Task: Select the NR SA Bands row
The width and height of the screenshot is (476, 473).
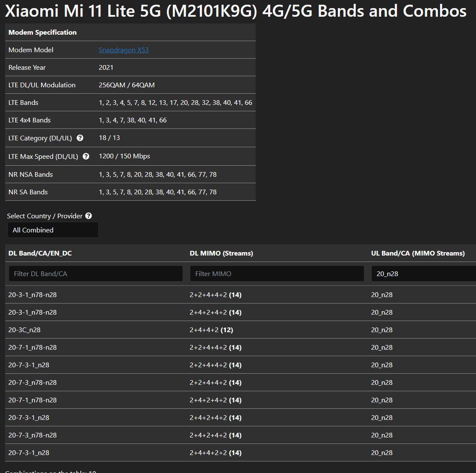Action: coord(130,192)
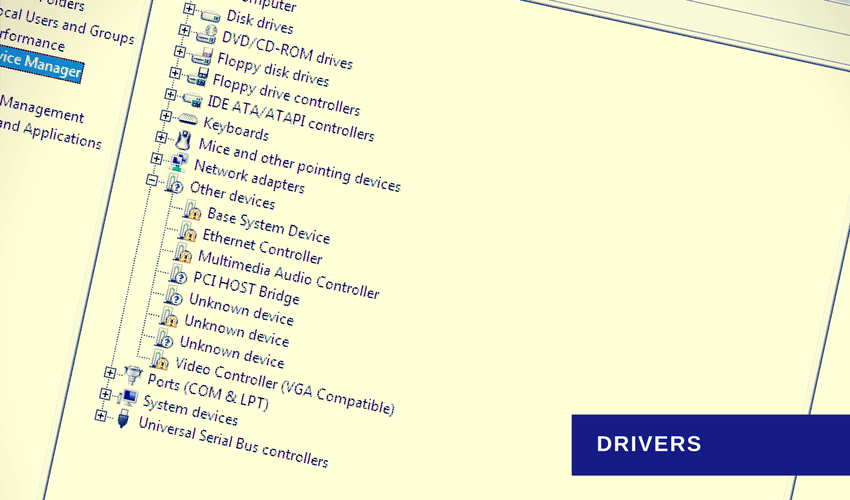850x500 pixels.
Task: Click the Ports (COM & LPT) icon
Action: 132,375
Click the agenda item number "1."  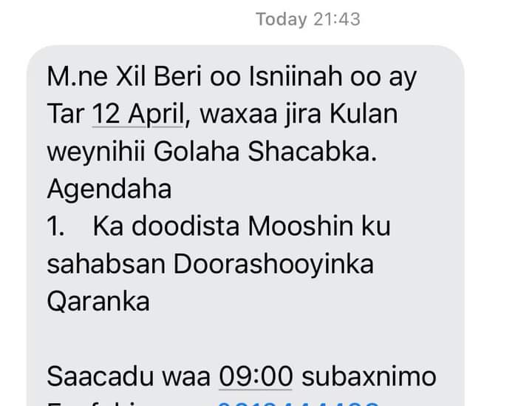[55, 226]

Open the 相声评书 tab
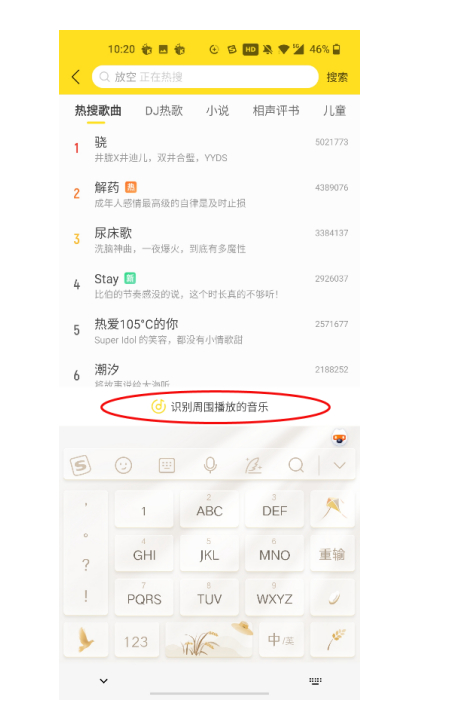(x=276, y=111)
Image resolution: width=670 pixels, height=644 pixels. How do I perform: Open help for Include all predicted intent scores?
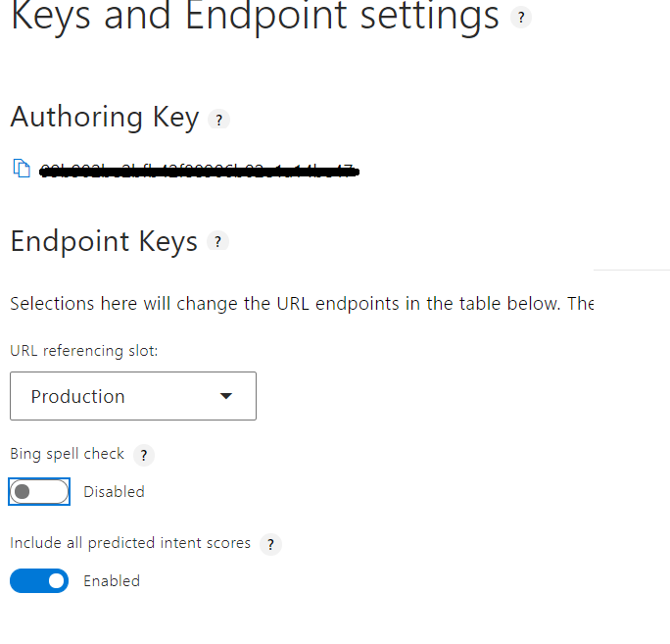[x=270, y=544]
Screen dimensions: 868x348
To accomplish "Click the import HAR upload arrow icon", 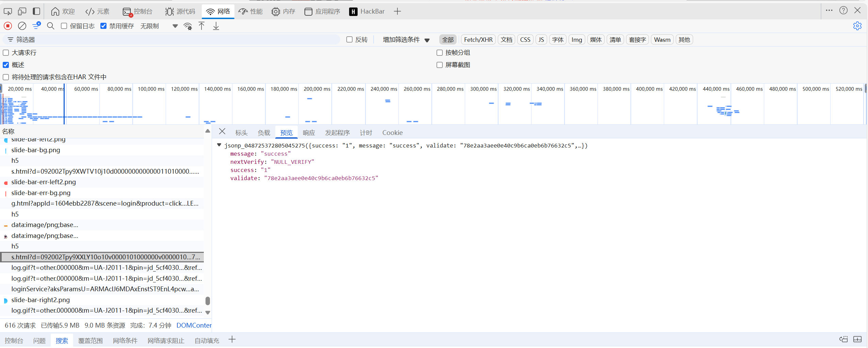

··········

#### [What this task involves]
Transcribe only the lines from the one holding "Image resolution: width=670" through the last line of the listing above, inclusive, and do not include the pictures.

#### [Exercise solution]
Image resolution: width=670 pixels, height=644 pixels. How do I perform: Open help for Include all predicted intent scores?
[x=270, y=544]
Screen dimensions: 868x348
To accomplish "Click the import HAR upload arrow icon", 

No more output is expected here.